■ Exercise objective ■
Note how many lines in the material have "agent", and give only that figure.

##### Data records #####

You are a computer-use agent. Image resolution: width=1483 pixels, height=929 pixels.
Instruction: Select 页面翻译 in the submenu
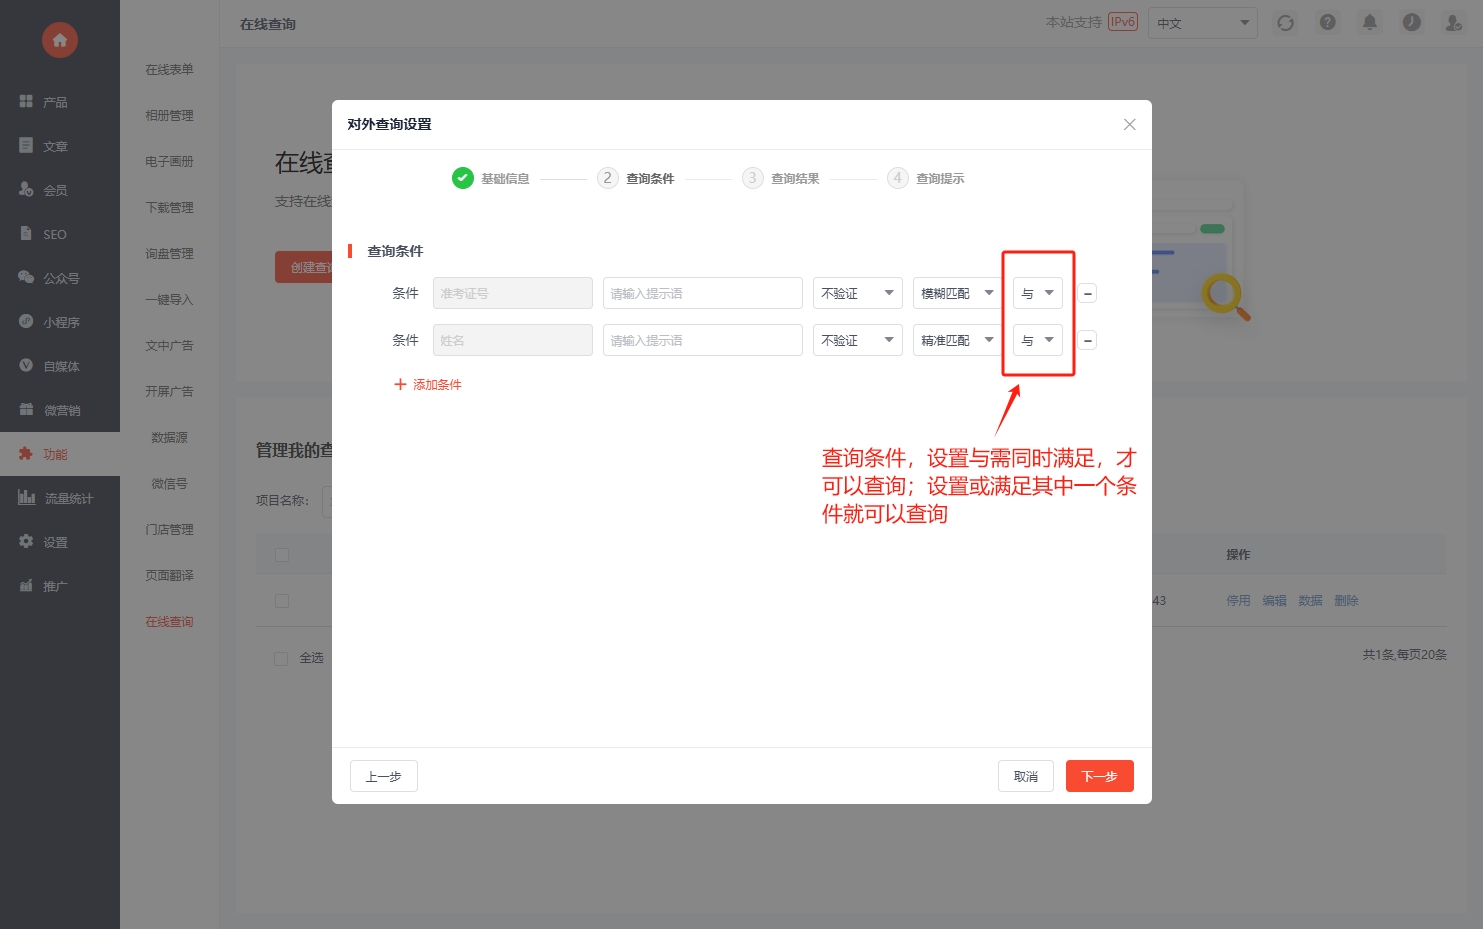coord(169,576)
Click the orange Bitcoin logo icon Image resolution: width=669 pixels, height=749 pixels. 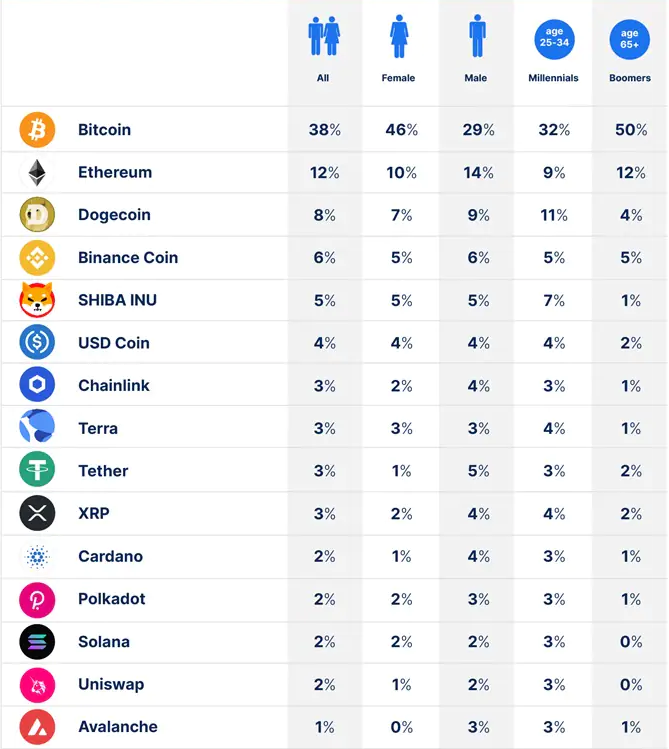click(x=37, y=130)
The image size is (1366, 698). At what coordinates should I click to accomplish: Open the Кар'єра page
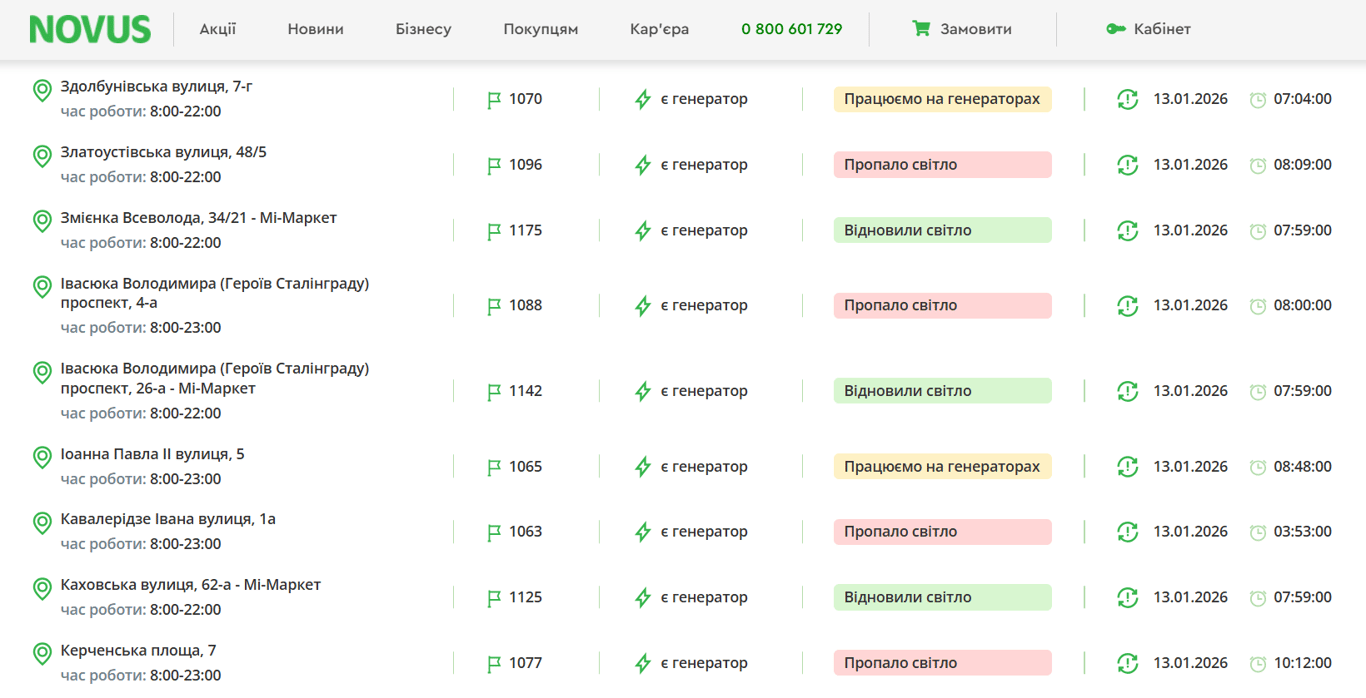coord(659,29)
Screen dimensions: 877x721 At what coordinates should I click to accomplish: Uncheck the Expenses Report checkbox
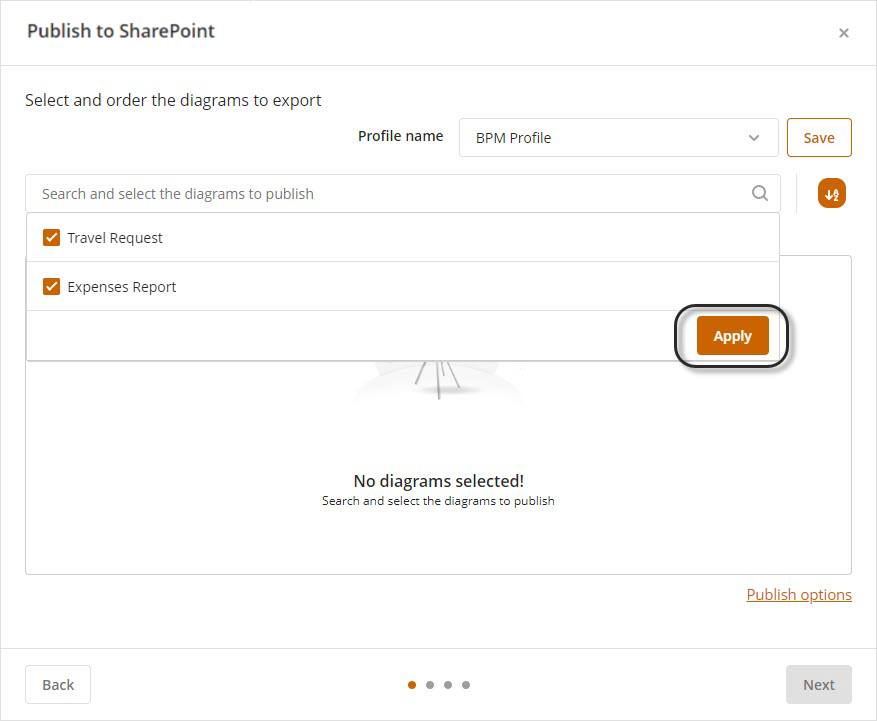coord(52,287)
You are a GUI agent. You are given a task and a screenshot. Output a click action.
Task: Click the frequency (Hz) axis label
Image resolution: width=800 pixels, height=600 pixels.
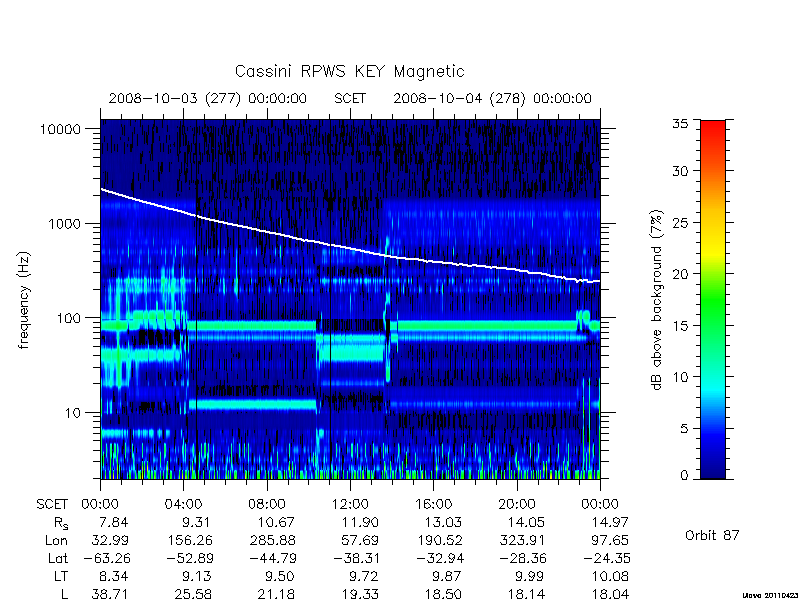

#####

■ Answer below ■
2